#### WHAT YOU WILL DO
For this exercise, an exact copy is needed of only the lines from the one containing "At what coordinates" through the end of the data, with pictures left out.

#### EXTRACTED DATA
○ ○ ○ ○ ○ ○ ○
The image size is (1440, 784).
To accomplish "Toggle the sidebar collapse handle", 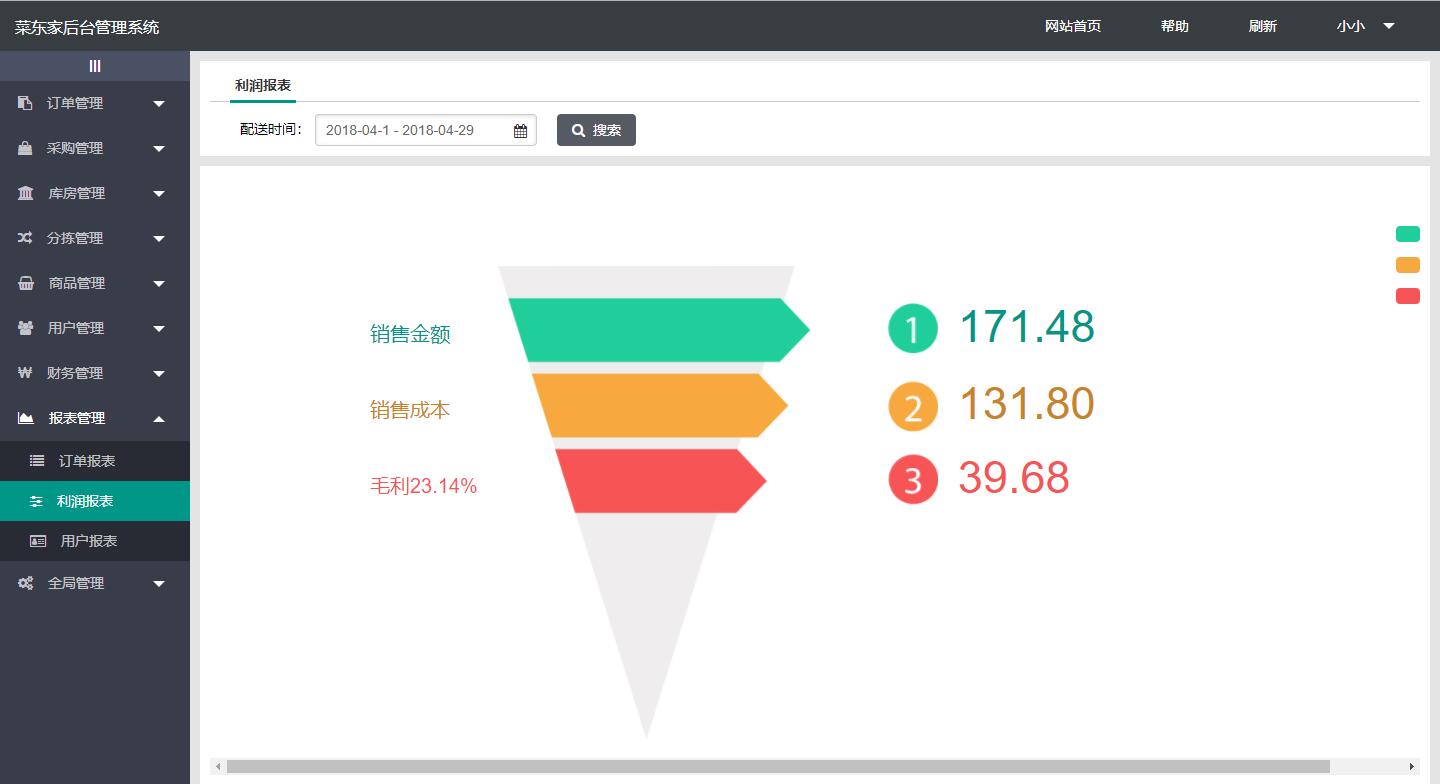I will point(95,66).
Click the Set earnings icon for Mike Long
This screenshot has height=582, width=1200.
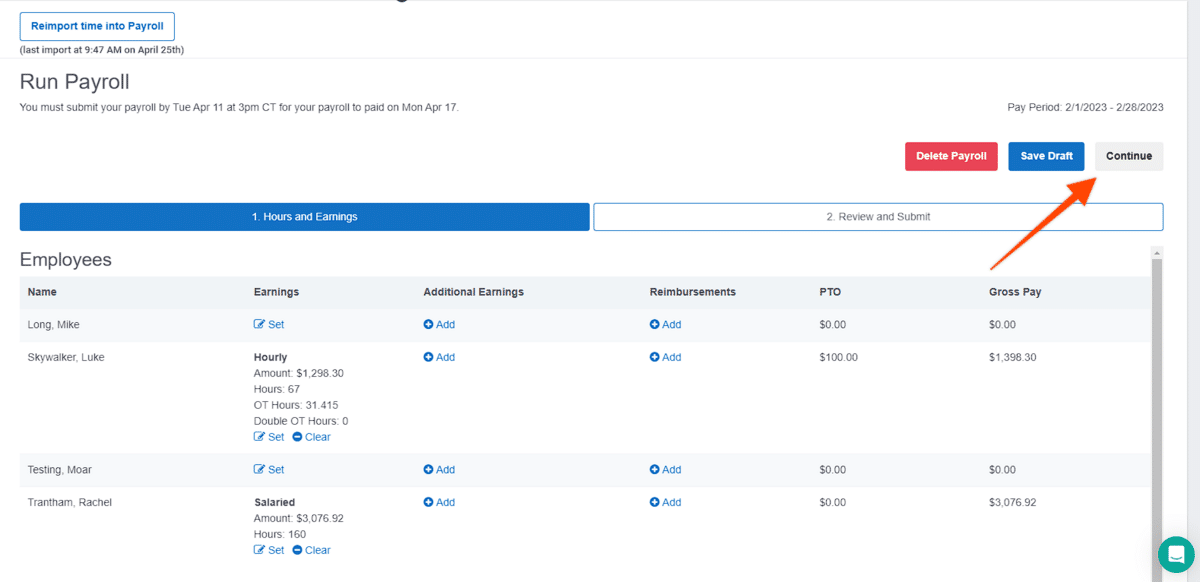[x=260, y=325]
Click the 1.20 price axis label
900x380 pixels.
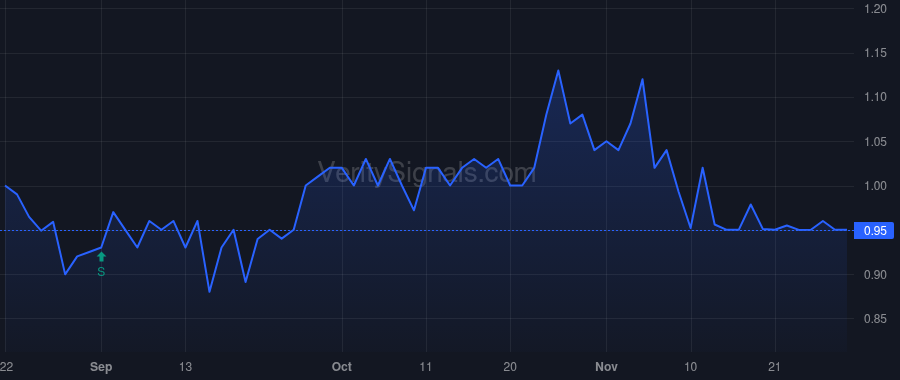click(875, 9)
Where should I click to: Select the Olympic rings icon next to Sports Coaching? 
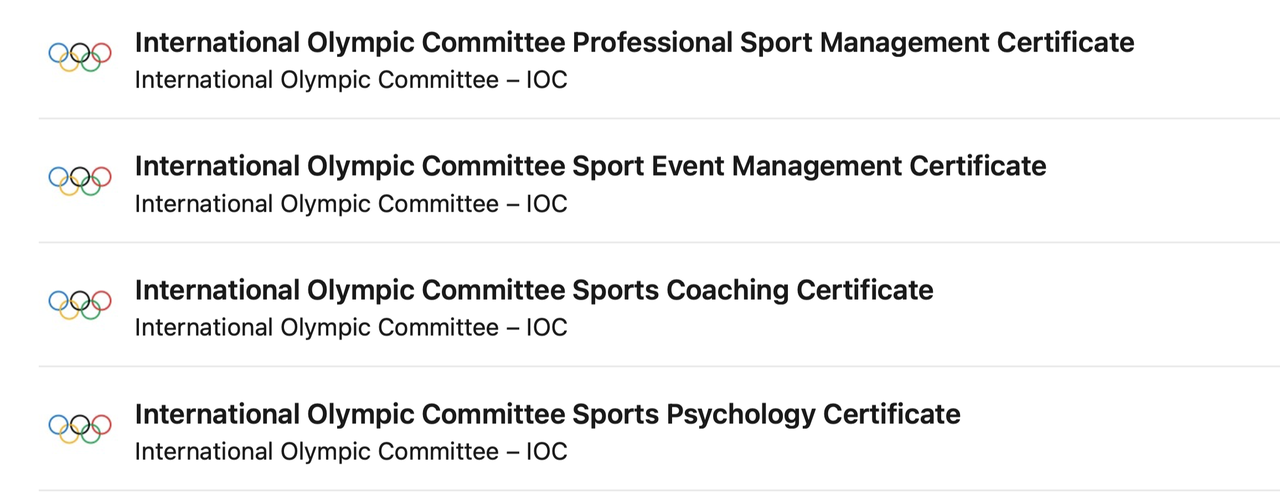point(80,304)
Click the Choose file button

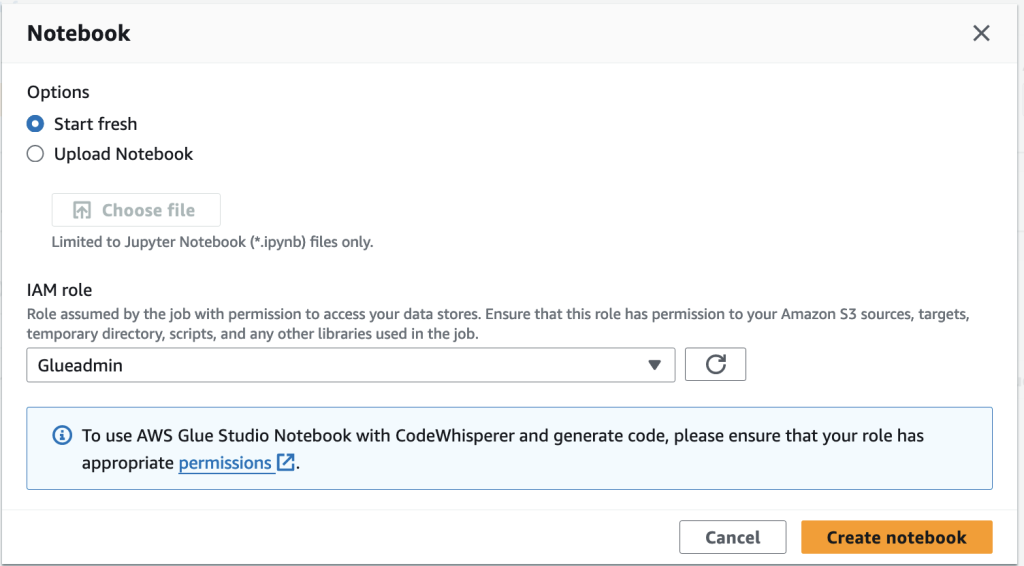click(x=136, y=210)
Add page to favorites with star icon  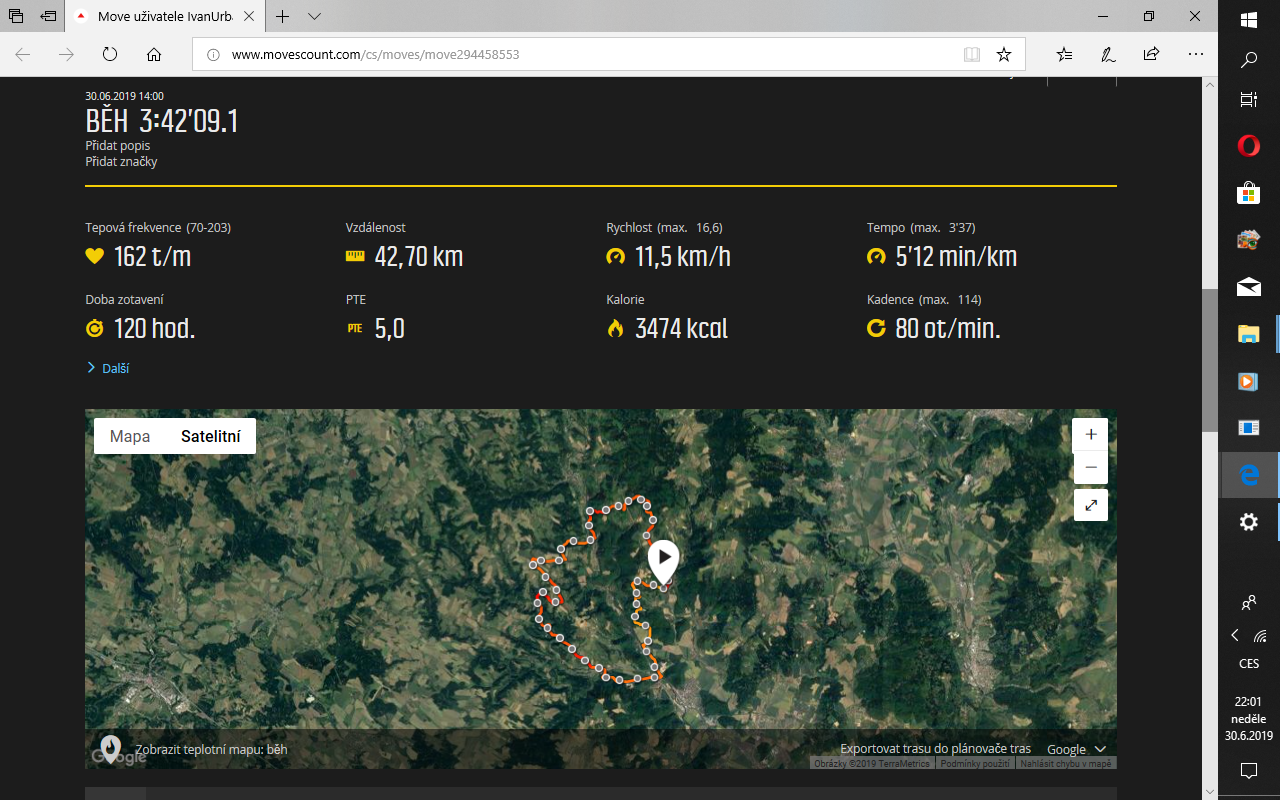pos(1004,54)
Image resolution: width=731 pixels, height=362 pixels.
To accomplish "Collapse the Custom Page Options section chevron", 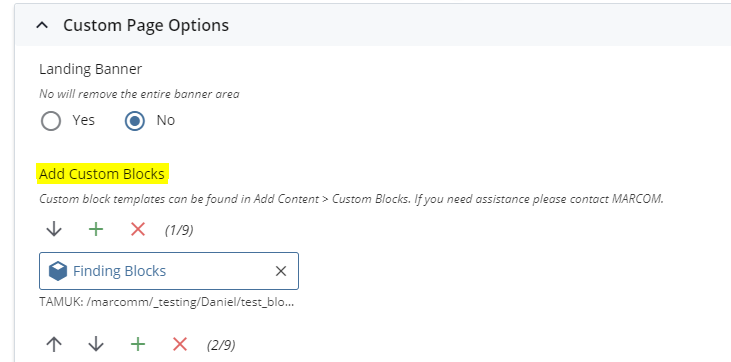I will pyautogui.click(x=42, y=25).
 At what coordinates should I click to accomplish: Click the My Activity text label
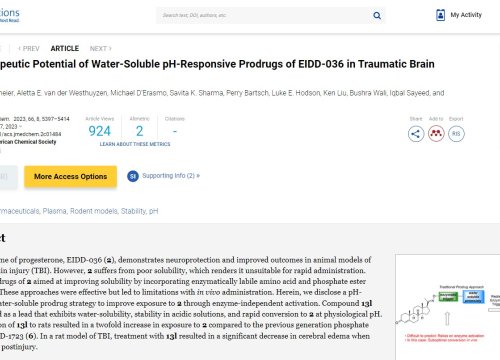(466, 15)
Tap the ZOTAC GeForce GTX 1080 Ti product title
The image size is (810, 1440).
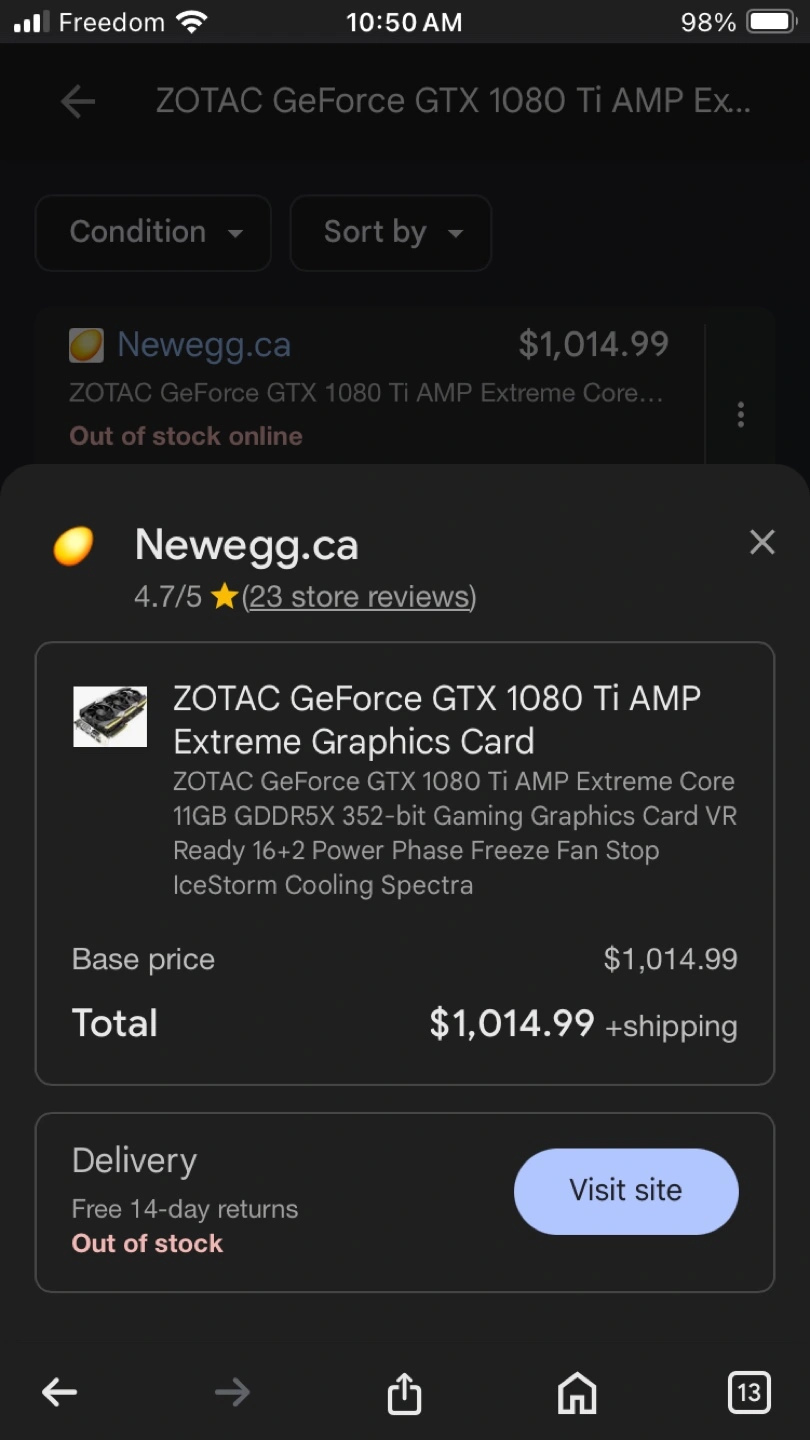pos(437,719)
○ ○ ○ ○ ○ ○ ○
#### RESPONSE TO THIS EXERCISE
 At what coordinates should I click to accomplish: Click the My Activity text label
(466, 15)
Tap the ZOTAC GeForce GTX 1080 Ti product title
The image size is (810, 1440).
pos(437,719)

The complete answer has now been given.